Data for review:
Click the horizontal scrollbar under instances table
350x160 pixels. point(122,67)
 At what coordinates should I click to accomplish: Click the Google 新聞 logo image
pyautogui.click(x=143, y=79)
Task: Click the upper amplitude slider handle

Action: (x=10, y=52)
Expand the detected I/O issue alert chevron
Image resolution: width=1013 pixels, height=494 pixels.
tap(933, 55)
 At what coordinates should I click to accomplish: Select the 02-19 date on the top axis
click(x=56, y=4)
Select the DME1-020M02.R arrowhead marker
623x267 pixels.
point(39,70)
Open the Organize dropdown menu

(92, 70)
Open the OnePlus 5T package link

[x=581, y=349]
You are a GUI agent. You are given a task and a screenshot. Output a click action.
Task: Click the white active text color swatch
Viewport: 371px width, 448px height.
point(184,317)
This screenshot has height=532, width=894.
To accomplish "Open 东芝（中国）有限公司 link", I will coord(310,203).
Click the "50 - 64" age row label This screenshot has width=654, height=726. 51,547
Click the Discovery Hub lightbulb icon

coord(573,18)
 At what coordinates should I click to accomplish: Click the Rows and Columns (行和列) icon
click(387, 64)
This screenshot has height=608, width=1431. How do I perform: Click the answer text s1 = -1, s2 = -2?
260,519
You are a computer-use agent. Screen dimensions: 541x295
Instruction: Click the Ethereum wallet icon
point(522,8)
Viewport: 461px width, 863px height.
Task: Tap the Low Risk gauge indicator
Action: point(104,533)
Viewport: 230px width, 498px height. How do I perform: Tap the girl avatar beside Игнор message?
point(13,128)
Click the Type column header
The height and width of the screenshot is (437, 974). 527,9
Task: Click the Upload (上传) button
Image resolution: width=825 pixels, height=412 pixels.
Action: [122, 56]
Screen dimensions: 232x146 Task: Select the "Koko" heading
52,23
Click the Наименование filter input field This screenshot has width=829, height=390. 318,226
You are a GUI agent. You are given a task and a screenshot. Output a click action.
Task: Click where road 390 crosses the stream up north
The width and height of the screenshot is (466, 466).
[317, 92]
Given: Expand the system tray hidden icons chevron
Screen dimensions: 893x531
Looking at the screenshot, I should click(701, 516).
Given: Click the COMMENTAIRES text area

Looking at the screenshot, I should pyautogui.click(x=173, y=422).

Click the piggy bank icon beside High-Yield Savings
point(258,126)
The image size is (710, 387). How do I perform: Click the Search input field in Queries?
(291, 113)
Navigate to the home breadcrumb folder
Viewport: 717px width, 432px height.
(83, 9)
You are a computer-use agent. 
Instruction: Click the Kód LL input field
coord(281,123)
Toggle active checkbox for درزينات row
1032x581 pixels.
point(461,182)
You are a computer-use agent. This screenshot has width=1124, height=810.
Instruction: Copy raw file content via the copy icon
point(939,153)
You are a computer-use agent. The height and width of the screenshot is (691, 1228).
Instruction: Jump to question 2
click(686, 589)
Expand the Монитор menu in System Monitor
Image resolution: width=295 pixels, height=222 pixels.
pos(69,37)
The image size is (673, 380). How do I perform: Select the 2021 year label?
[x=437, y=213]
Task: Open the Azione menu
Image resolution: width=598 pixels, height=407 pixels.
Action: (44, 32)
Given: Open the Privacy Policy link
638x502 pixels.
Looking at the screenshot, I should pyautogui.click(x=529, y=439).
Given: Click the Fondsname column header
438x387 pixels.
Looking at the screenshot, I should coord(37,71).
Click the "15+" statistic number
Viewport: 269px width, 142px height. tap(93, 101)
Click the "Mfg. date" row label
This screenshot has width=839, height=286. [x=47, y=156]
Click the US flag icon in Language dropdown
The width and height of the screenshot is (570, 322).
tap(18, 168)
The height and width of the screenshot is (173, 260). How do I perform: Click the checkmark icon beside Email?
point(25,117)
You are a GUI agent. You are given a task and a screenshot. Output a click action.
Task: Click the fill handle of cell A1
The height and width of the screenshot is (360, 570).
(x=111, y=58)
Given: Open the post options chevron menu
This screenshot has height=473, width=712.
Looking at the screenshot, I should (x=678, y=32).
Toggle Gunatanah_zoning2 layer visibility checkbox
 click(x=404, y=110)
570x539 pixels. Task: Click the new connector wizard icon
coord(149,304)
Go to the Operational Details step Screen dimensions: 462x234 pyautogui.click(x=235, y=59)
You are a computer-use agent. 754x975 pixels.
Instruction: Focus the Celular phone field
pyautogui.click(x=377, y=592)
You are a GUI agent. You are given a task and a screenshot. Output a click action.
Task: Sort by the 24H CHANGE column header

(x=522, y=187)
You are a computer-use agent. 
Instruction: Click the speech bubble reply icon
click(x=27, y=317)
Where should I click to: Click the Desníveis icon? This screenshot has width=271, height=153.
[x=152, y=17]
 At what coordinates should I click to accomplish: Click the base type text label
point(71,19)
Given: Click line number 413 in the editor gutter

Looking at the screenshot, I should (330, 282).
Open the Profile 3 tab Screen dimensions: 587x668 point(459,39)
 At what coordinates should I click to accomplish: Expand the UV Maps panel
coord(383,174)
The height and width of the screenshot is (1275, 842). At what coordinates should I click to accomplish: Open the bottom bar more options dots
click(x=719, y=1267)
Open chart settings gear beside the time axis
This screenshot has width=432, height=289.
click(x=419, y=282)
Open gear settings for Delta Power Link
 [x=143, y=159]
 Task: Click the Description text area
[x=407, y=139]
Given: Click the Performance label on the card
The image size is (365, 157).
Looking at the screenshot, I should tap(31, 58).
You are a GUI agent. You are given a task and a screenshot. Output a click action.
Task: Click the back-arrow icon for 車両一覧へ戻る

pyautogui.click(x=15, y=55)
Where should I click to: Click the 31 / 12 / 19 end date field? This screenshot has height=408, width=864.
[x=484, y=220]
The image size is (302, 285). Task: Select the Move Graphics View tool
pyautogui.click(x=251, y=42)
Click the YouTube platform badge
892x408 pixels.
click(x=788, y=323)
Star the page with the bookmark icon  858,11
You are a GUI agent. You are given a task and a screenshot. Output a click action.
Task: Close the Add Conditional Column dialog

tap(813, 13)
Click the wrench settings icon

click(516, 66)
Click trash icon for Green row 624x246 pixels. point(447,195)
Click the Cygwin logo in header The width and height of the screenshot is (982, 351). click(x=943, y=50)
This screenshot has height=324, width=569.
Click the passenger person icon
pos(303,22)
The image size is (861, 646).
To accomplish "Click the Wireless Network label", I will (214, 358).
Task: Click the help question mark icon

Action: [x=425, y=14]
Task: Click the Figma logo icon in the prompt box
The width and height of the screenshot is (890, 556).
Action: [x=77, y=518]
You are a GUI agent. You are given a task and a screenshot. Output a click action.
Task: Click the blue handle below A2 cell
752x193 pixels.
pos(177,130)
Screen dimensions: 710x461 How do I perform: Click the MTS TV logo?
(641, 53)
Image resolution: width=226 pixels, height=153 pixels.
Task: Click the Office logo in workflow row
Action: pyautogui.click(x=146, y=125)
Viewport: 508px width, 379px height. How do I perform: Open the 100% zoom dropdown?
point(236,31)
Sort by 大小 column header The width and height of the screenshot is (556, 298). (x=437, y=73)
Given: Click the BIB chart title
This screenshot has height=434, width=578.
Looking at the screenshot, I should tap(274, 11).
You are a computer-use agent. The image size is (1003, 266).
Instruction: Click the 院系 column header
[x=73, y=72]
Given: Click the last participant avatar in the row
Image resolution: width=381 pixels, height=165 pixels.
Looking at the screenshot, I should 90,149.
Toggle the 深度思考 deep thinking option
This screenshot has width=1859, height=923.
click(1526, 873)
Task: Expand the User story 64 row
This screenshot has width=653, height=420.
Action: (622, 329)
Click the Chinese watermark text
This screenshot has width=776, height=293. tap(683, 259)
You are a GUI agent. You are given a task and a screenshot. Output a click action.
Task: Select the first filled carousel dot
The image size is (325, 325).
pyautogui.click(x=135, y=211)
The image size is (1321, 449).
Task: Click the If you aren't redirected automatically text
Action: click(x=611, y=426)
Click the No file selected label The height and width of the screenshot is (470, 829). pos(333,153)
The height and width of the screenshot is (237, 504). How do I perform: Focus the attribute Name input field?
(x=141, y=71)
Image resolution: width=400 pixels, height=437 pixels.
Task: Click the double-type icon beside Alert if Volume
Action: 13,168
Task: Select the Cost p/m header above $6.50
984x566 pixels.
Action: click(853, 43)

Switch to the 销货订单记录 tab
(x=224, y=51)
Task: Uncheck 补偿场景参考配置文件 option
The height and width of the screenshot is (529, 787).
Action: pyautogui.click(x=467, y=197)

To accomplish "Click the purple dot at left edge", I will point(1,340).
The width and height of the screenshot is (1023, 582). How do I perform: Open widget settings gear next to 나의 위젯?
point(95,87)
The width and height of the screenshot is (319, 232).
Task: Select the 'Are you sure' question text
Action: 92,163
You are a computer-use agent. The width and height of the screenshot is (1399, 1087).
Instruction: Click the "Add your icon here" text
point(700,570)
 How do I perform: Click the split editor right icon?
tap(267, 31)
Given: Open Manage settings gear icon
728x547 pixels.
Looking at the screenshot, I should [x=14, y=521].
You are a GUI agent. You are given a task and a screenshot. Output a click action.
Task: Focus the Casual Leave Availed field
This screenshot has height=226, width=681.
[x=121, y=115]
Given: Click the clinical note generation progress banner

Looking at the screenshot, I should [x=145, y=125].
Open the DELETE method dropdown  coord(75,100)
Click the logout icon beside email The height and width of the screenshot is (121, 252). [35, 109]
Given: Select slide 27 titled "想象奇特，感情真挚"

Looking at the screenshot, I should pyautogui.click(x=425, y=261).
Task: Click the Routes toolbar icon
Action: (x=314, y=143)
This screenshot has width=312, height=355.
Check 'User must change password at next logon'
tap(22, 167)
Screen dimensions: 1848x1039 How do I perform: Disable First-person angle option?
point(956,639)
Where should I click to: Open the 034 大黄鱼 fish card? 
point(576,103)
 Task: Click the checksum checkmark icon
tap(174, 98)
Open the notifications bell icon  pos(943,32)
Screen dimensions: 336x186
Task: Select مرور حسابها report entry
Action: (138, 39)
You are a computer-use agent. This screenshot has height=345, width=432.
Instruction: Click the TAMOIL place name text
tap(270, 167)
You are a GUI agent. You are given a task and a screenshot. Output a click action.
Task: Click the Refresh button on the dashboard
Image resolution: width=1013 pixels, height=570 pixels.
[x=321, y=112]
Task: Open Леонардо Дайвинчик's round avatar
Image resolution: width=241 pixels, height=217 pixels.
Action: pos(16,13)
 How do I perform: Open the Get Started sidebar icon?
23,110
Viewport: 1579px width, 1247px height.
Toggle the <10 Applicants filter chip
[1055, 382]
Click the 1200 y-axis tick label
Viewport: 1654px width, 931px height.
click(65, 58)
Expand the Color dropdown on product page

Work required: In the records above, locate each line with the word "will". Copy all such lines.

Your response:
To accomplish "Open 东芝（中国）有限公司 link", I will coord(310,203).
To accomplish "Click the Wireless Network label", I will (214, 358).
To accomplish "Click the purple dot at left edge", I will point(1,340).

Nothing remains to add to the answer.